There are various studies in the literature on the bond strengths between denture bases fabricated by subtractive or additive techniques and different hard relining resin materials [7, 13, 16]. No consensus has been reached on the gold standard of denture base fabrication technique and relining resin material. Moreover, the fixation of the milled and/or 3D printed IPHPs to any implant components have not been investigated in the literature until now. Previous studies have only investigated the mechanical strengths of conventional heat-polymerized denture bases to components like ball attachments or locator housings [17,18,19]. The aims of this in-vitro study were to investigate the effects of different denture base fabrication techniques and hard relining resin materials on the fixation of titanium cylinders to IPHPs using a push-out test, and to observe the failure types.
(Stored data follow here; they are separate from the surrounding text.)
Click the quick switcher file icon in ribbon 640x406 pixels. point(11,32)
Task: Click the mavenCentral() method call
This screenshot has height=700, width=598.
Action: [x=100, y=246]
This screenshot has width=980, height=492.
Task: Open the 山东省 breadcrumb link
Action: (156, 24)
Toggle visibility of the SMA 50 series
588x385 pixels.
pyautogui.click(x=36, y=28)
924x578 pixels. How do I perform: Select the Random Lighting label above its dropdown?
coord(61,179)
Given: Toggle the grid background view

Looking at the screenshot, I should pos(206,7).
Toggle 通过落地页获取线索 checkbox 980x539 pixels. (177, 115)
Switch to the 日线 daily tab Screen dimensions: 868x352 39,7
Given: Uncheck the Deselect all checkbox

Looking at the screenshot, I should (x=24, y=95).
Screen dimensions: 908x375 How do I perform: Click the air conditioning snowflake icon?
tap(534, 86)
The null hypothesis of the study was that different denture base fabrication techniques and hard relining resin materials would not affect the push-out force for the fixation of IPHPs to titanium cylinders.
Methods
A power analysis was performed by using the G-Power 3.1.9.4 software (Heinrich, Heine University, Dusseldorf, Germany) to determine the number of specimens, based on data from a reference article [7]. The analysis indicated that a minimum of six specimens was required (effect size: 2.07, power: 0.95), and the subgroup size was set as seven in this study.
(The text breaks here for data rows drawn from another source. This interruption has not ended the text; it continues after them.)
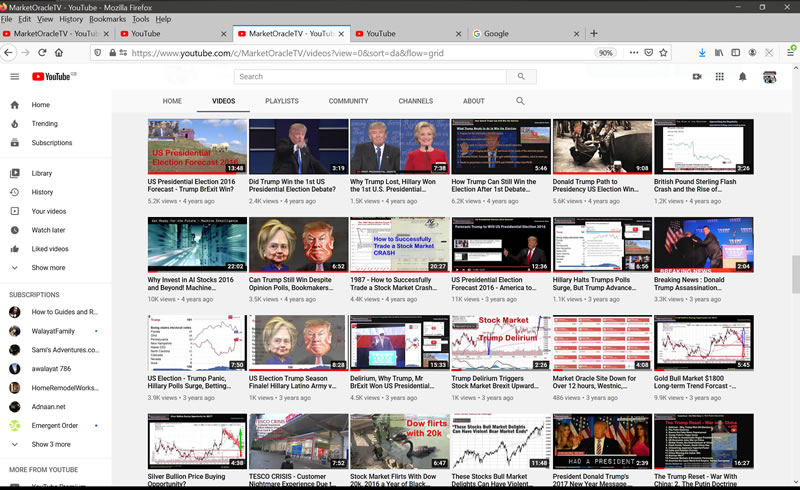Open the Bookmarks menu
Image resolution: width=800 pixels, height=490 pixels.
tap(107, 19)
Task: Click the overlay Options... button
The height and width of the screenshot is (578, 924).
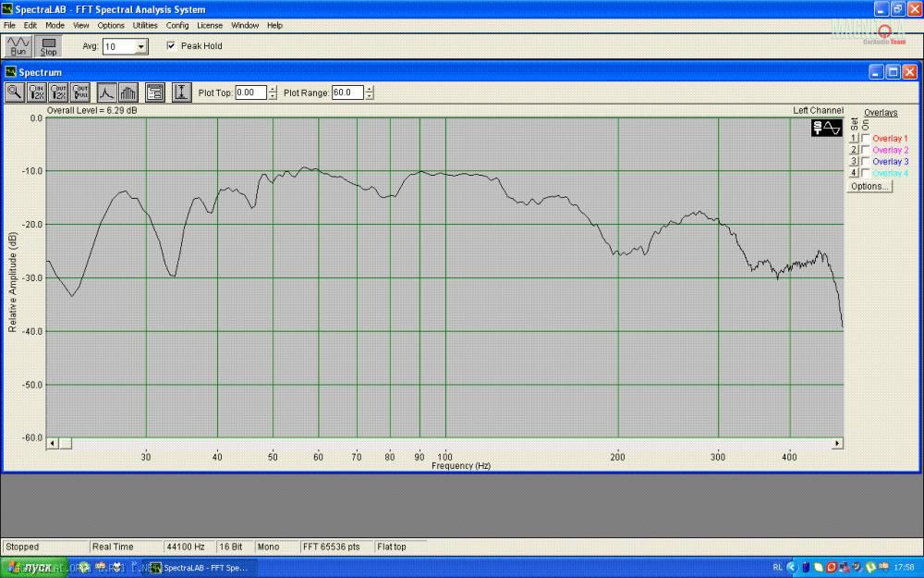Action: 869,186
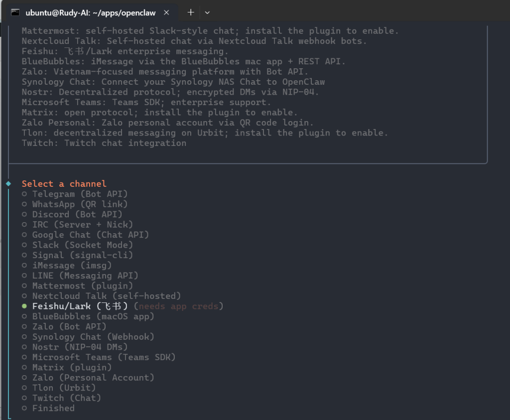Screen dimensions: 510x420
Task: Open a new terminal tab with the plus icon
Action: 190,12
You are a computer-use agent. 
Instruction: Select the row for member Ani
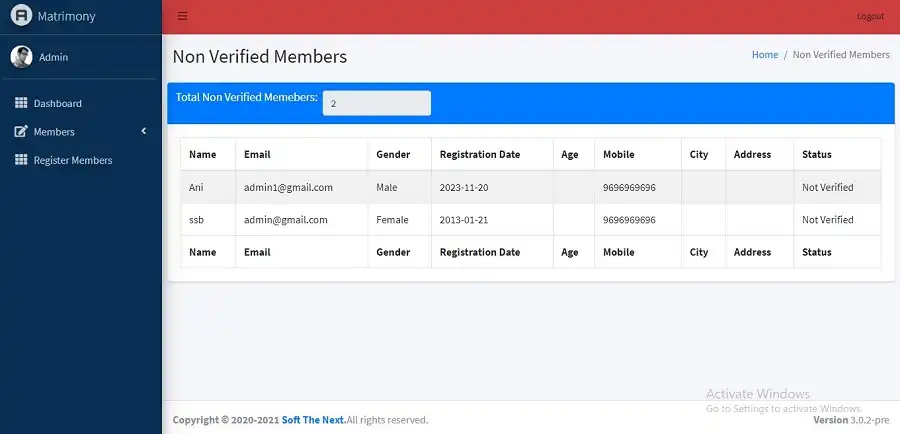(196, 187)
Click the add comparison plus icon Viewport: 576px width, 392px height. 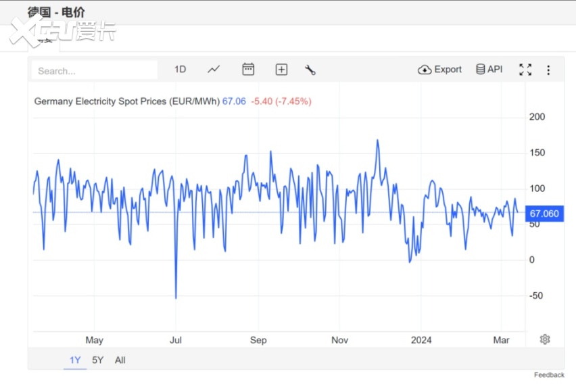point(281,70)
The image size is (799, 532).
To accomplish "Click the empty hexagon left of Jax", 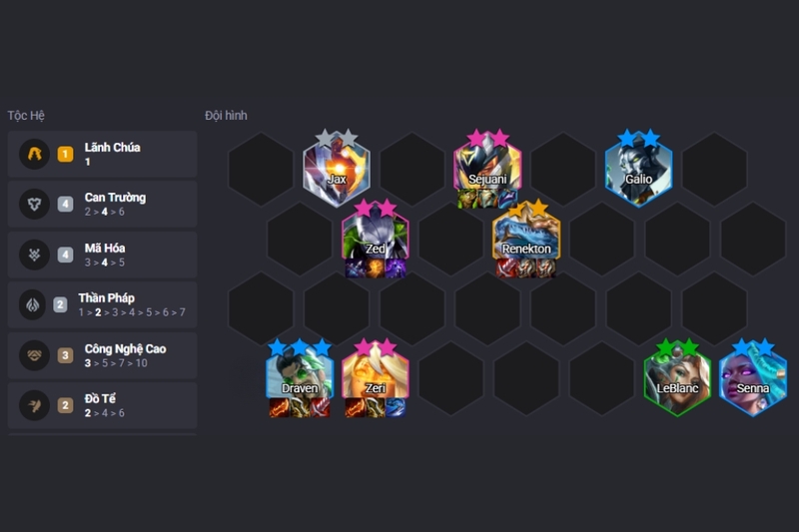I will click(261, 169).
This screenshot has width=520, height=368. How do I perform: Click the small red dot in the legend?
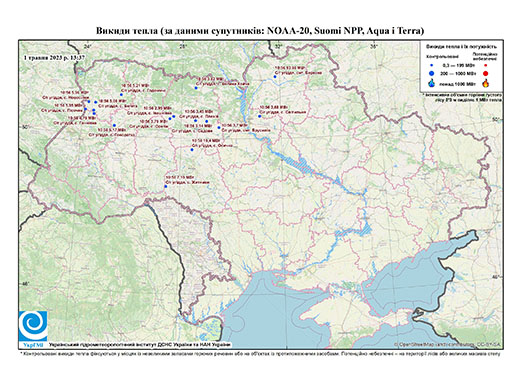(x=485, y=65)
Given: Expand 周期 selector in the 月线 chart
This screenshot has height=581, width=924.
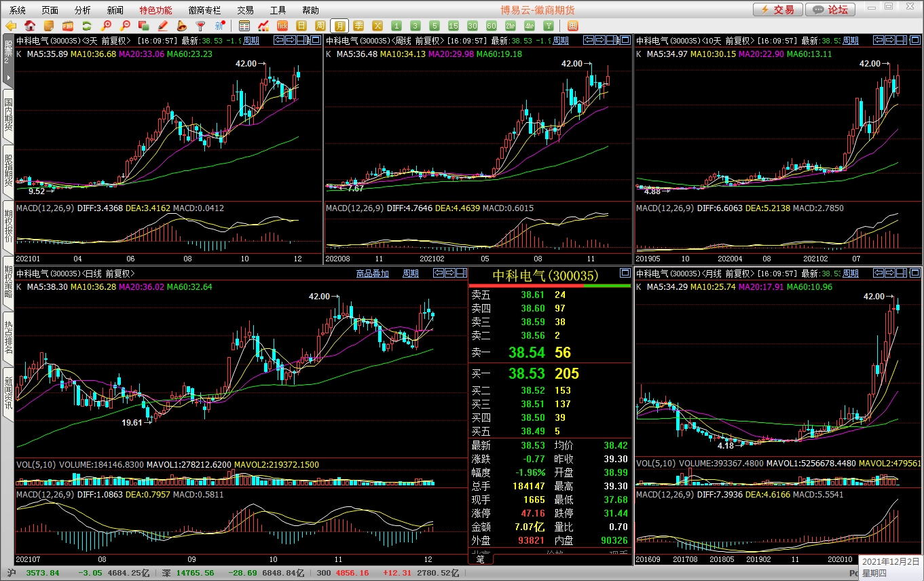Looking at the screenshot, I should click(x=850, y=274).
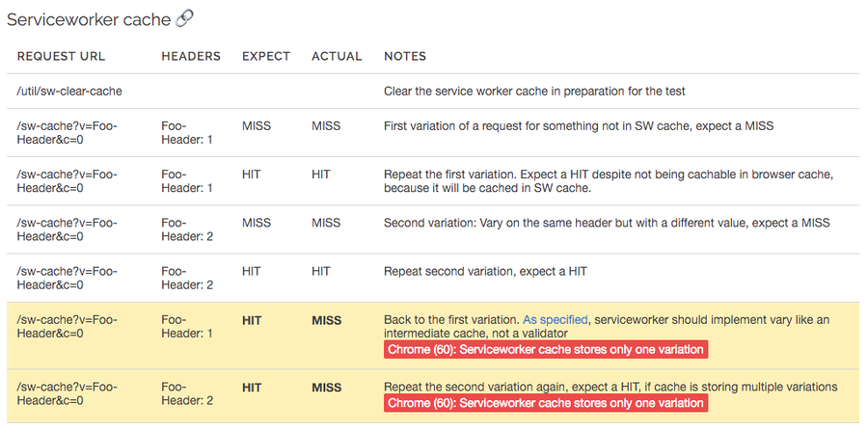Click the bold MISS in the last row

pos(327,388)
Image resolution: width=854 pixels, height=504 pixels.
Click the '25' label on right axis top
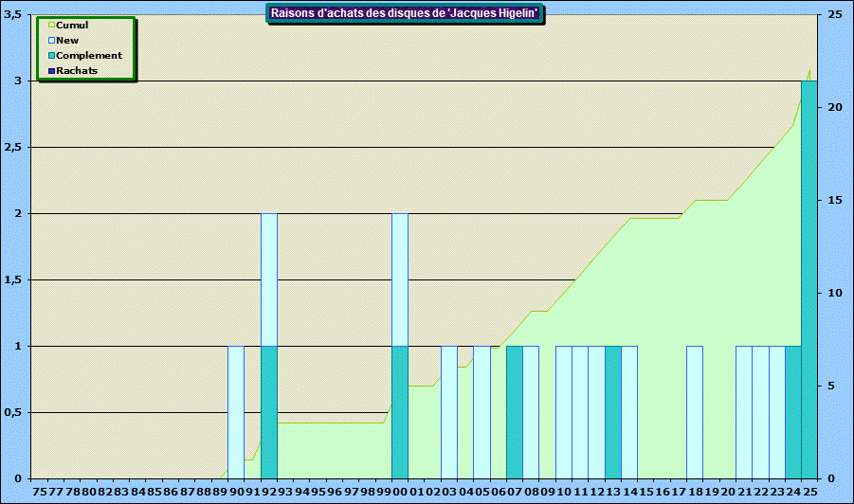pyautogui.click(x=834, y=14)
A total of 140 acrylic resin specimens were fabricated using four different techniques: milling, 3D printing, conventional heat-polymerization and injection molding (N = 35). Each fabrication group was then randomly divided into five relining resin subgroups: acrylic resin-based hard relining material (Ufi Gel Hard; Voco GmbH, Cuxhaven, Germany) (UGH), heat-polymerized acrylic resin (Futura Basic Hot; Schütz Dental GmbH, Rosbach, Germany) (FBH), autopolymerizing composite resin (Quick Up; Voco GmbH, Cuxhaven, Germany) (QP), autopolymerizing denture repair resin based on diacrylate (Qu-resin; Bredent, Senden, Germany) (QR), and autopolymerizing low shrinkage modelling acrylic resin (Pattern resin LS; GC America, Alsip, IL, USA) (PR). The brand names, manufacturers, chemical compositions, and lot numbers of the denture base materials and hard relining resin materials used in this study are listed in Table 1.
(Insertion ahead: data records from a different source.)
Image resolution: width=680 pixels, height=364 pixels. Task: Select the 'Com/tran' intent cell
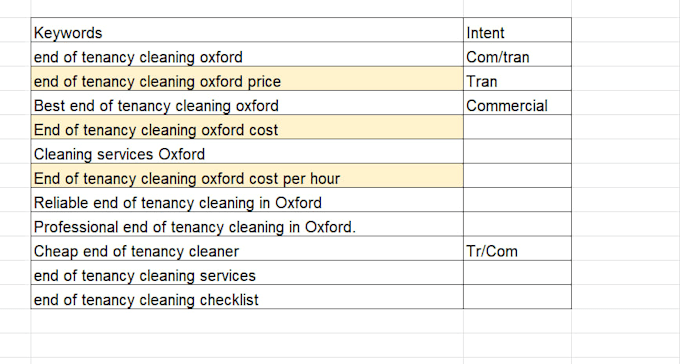tap(517, 54)
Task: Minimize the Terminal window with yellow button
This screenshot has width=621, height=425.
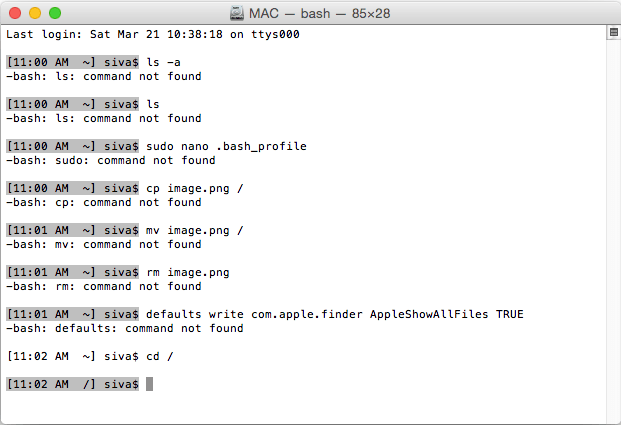Action: (x=34, y=14)
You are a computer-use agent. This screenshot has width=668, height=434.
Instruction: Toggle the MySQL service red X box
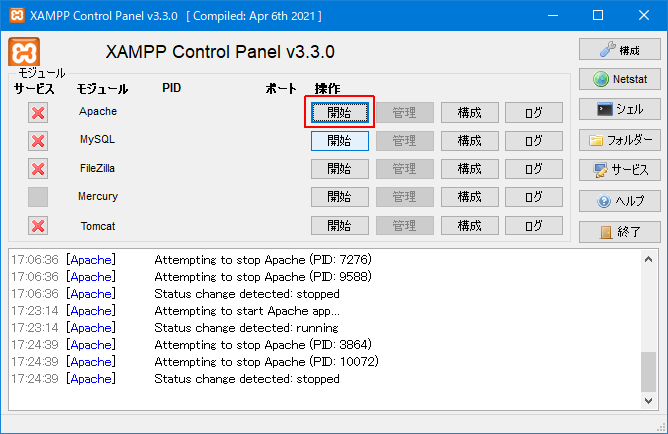[38, 141]
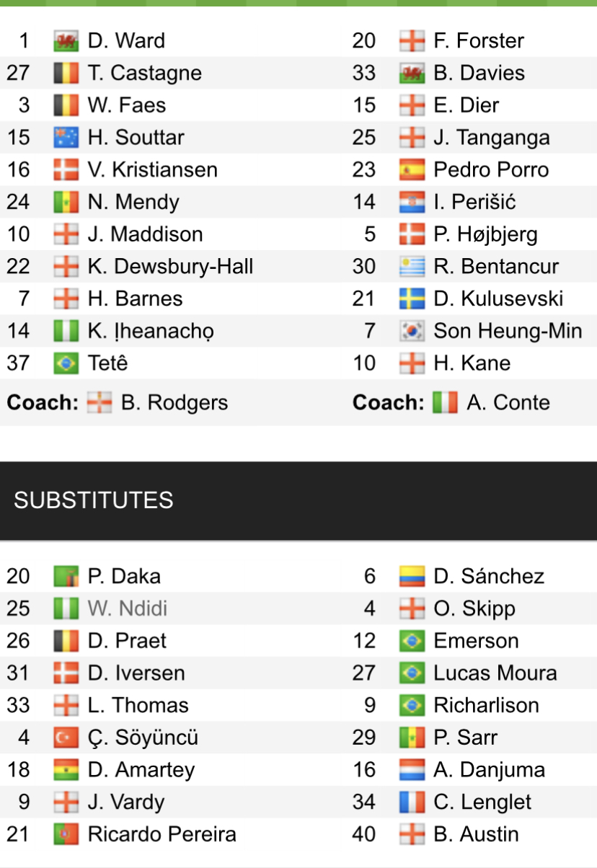
Task: Open substitute Richarlison's profile
Action: pos(486,706)
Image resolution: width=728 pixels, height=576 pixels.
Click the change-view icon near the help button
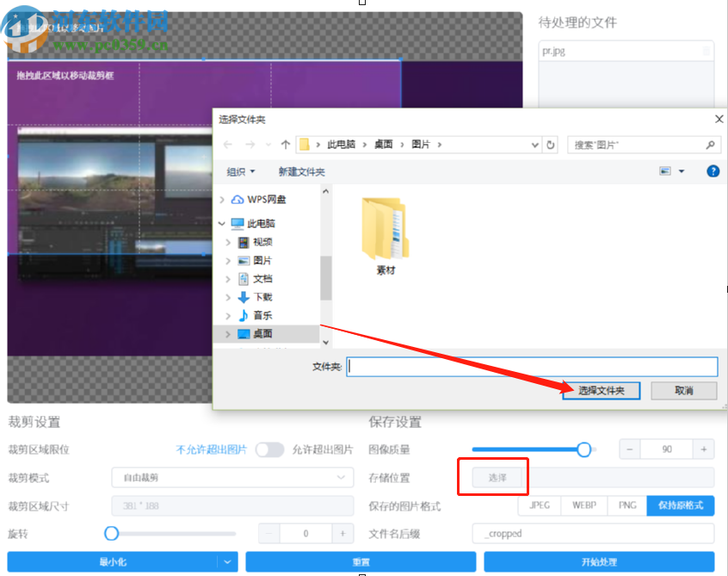(664, 170)
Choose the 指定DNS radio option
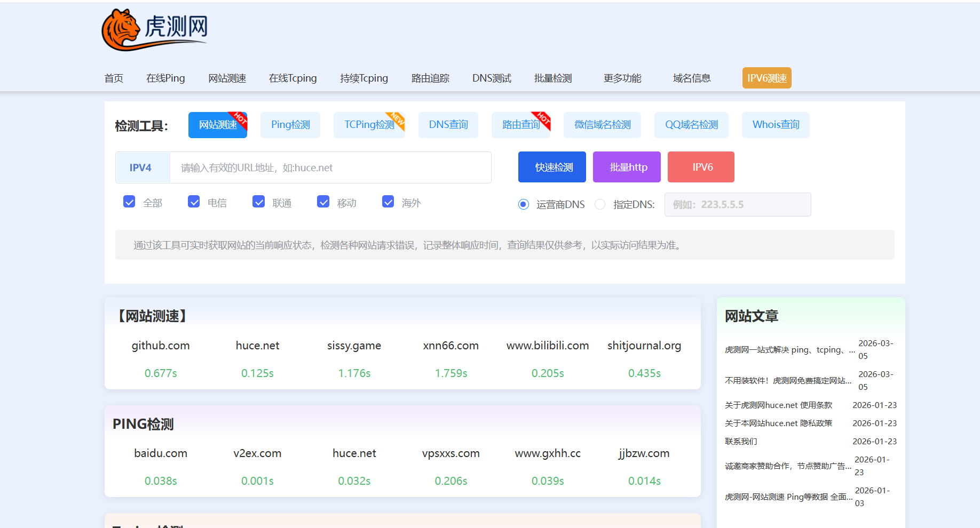 [600, 204]
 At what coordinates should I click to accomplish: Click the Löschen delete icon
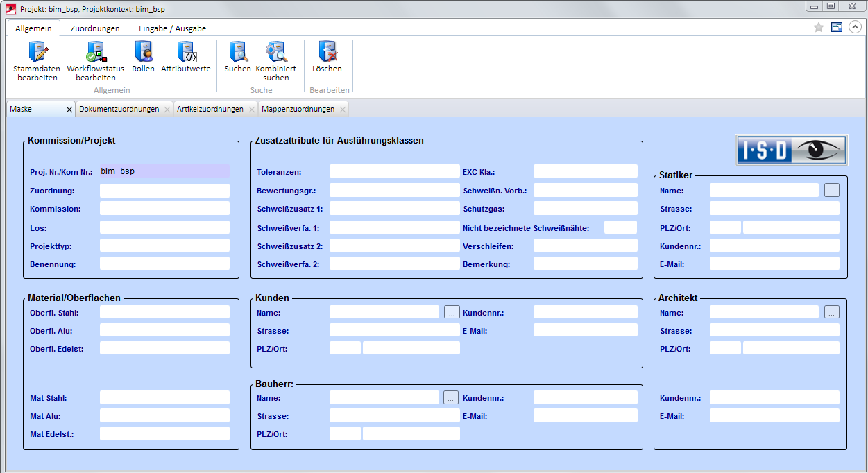point(327,53)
The specimens were designed in CAD software (Exocad 3.1; Rijeka, Darmstadt, Germany) in 24 mm diameter and in 4 mm height. For the milling technique, the designed discs were positioned within the denture base block in the software, connected to each other with sprues, and milled using a 5-axis milling unit (Coritec 250i; Imes-icore GmbH, Hessen, Germany) from a high-impact acrylic denture base disc (KeyMill™ Denture Base Disc, 25 mm; Keystone Industries, Gibbstown, New Jersey, USA). For the 3D printing technique, discs were fabricated additively with a digital light processing (DLP) 3D printer (Solflex 350®; Voco GmbH, Cuxhaven, Germany) using a photopolymerizable denture base (Cyclone Denture; On Dent, Izmir, Turkey). A layer thickness of 50 μm was used, and the discs were printed in horizontal orientation. The printed specimens were pre-cleaned for 3 min in a 99% isopropanol ultrasonic bath, followed by a 3-minute rinse in 99% isopropanol ultrasonic bath. Specimens were air-dried and post-polymerized using two cycles of UV-curing with flashlight (2000 flash for each side, totally 4000 flash) (Otoflash G171; NK-Optik, Baierbrunn, Germany) to ensure complete polymerization and mechanical stability. For injection molding and conventional heat-polymerization techniques, a milled disc served as a reference to standardize the specimens. In the injection molding technique, mixed resin material (SR IvoBase High Impact; Ivoclar Vivadent AG, Schaan, Liechtenstein) was packed into stone molds under 6 bar pressure (SR Ivocap; Ivoclar Vivadent AG) and polymerized in boiling water. For the conventional heat-polymerization technique, heat-polymerized acrylic resin (Futura Basic Hot; Schütz Dental GmbH) was packed into silicone molds formed by using the milled disc, and polymerized in a hot water bath. One representative specimen fabricated by each technique can be seen in Fig. 1.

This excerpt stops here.